Your goal:
Repeat only the stretch of lines below that runs from the line with "(0542) 68-51-55 (493, 2073)" through the line with "How To Replace", unaltered.

====================

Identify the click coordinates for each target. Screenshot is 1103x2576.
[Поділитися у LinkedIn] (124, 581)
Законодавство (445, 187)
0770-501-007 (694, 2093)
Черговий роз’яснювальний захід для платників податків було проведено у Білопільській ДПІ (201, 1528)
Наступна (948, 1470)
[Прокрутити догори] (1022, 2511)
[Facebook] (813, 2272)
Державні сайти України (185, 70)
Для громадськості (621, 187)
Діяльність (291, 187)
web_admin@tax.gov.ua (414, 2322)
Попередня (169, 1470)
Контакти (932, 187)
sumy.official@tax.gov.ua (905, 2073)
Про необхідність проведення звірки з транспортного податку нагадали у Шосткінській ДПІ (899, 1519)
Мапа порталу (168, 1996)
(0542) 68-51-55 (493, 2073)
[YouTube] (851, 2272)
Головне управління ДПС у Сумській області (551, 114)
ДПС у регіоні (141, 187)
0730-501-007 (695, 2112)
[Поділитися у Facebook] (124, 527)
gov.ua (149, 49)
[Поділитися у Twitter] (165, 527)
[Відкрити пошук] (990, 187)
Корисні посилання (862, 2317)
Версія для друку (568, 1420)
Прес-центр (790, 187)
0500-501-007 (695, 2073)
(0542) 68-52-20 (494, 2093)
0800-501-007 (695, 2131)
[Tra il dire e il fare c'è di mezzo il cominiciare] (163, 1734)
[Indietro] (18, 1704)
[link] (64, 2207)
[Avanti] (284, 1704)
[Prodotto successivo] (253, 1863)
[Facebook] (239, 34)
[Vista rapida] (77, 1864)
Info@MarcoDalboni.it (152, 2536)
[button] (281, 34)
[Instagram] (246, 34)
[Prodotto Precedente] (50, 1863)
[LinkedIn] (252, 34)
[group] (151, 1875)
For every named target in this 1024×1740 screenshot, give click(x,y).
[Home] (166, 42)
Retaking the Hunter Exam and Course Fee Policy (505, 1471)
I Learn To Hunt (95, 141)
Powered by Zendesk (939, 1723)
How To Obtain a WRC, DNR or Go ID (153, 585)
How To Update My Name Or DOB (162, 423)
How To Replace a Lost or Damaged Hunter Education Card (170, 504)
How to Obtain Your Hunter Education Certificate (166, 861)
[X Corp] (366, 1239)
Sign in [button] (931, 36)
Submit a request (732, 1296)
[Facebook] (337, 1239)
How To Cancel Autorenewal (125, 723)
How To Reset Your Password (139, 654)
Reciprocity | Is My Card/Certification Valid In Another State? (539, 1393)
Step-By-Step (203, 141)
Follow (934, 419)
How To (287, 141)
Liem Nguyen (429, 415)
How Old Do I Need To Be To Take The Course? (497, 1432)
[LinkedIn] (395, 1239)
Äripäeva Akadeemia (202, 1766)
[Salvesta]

====================

Task response:
(0542) 68-51-55 (493, 2073)
[YouTube] (851, 2272)
Головне управління ДПС у Сумській області (551, 114)
ДПС у регіоні (141, 187)
0730-501-007 (695, 2112)
[Поділитися у Facebook] (124, 527)
gov.ua (149, 49)
[Поділитися у Twitter] (165, 527)
[Відкрити пошук] (990, 187)
Корисні посилання (862, 2317)
Версія для друку (568, 1420)
Прес-центр (790, 187)
0500-501-007 (695, 2073)
(0542) 68-52-20 (494, 2093)
0800-501-007 (695, 2131)
[Tra il dire e il fare c'è di mezzo il cominiciare] (163, 1734)
[Indietro] (18, 1704)
[link] (64, 2207)
[Avanti] (284, 1704)
[Prodotto successivo] (253, 1863)
[Facebook] (239, 34)
[Vista rapida] (77, 1864)
Info@MarcoDalboni.it (152, 2536)
[button] (281, 34)
[Instagram] (246, 34)
[Prodotto Precedente] (50, 1863)
[LinkedIn] (252, 34)
[group] (151, 1875)
For every named target in this 1024×1740 screenshot, give click(x,y).
[Home] (166, 42)
Retaking the Hunter Exam and Course Fee Policy (505, 1471)
I Learn To Hunt (95, 141)
Powered by Zendesk (939, 1723)
How To Obtain a WRC, DNR or Go ID (153, 585)
How To Update My Name Or DOB (162, 423)
How To Replace a Lost or Damaged Hunter Education Card (170, 504)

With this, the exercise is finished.